On the 9th of November, 1865, the Legislature of Vermont passed
the following act. Acts of 1865, p. 17.
"An Act providing for taxing stock in the several banking
associations in this state, formed under the Act of Congress
approved June 3, 1864, entitled 'An Act to provide a national
currency.'"
"SEC. 1. It shall be the duty of the cashiers of the several
banking associations in this state formed under the Act of Congress
approved June 3, 1864, entitled, 'An Act to provide a national
currency,' and the cashiers of all other banks in this state, to
transmit to the clerks of the several towns in this state in which
any stock or shareholders of such banking association shall reside
a
Page 94 U. S. 528
true list of the names of such stock or shareholders on the
books of such banking association, together with the amount of
money actually paid in on each share on the first day of April in
each year hereafter, on or before the fifteenth day of April in
each year."
"SEC. 2. The stock and shares of all such banking associations
shall be set in the list and taxed in the same manner that the
stock in the several banks in this state, which are chartered under
the authority of this state, are liable to be taxed by the existing
laws thereof."
"SEC. 3. If any of the stock of such banking associations is
owned by or stands in the name of any person residing out of this
state, it shall be the duty of the cashier of such banking
association to transmit to the clerk of the town in which such
banking association is situated the names of all such nonresident
stock or shareholders, with the number of shares standing against
the name of each of such stock or shareholders on the books of such
banking association, together with the amount of money actually
paid in on each share on or before the fifteenth day of April in
each year."
"SEC. 4. Whenever the collector in any town in which any such
banking association is situated shall have a tax against any stock
or shareholder in such banking association who is not a resident of
this state, it shall be the duty of the cashier of such banking
association, upon presentation of such tax to him by such
collector, to pay the same, and charge the same to such stock or
shareholder on the books of such banking association, and all
dividends due and becoming due upon the same shall be holden to
such banking association for the payment of such tax."

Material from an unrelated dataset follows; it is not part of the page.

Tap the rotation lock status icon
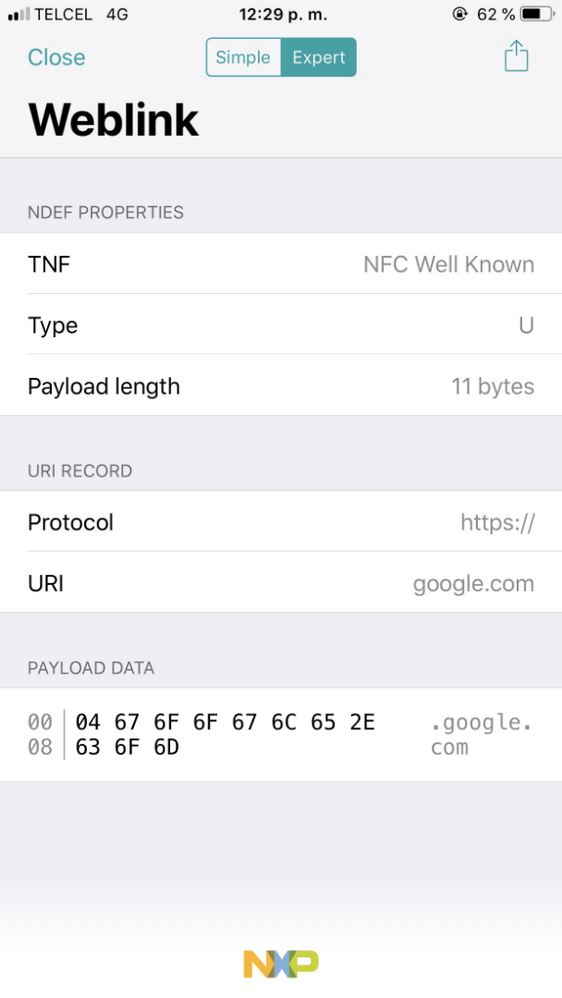The width and height of the screenshot is (562, 998). tap(460, 13)
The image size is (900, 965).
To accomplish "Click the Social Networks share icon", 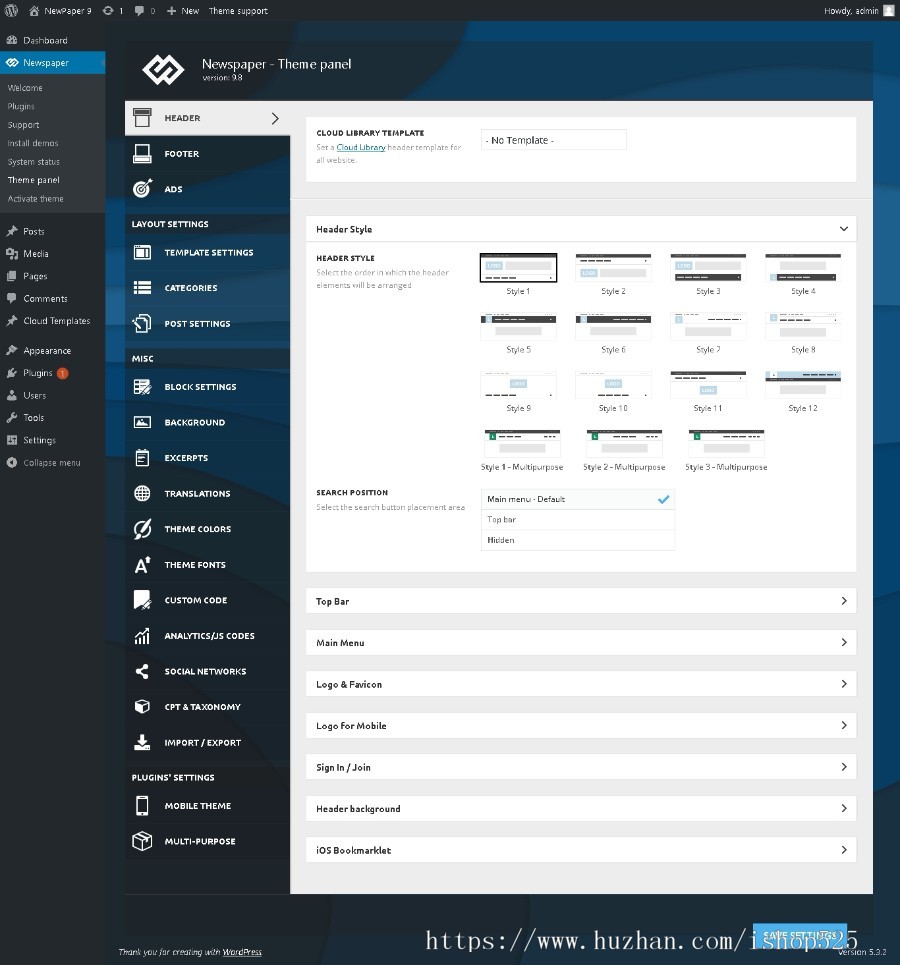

"SEC. 5. If any cashier shall neglect or refuse to make returns
to any town in this state, as provided in this act, he shall
forfeit and pay to the treasurer of such town, for the benefit of
such town, the sum of $500, to be recovered by an action on the
case, in the name of such treasurer, founded on this statute."
This action was brought in March, 1870, in the County Court of
Windham County, Vermont, by Dowley, as Treasurer of the town of
Brattleboro', against Waite, the cashier of the First National Bank
of Brattleboro', to recover the penalty prescribed by the fifth
section of the foregoing act, for refusing, in 1866 and 1867, to
make to that town the returns provided for in the first
section.
The only defense set up at the trial was, that, as the bank was
organized under the law of Congress, Waite, as such cashier,
Page 94 U. S. 529
was amenable to no law but that, and that the state had not
power to prescribe or define his duties as such cashier.
Waite also offered evidence tending to show that, at all times
during the years in question, the bank kept such lists of its
stockholders as the act of Congress requires, which were open to
the inspection of the trustees of said town, who were permitted at
all times to transcribe therefrom, and set in the grand list of the
town all such stock of said bank as they deemed taxable.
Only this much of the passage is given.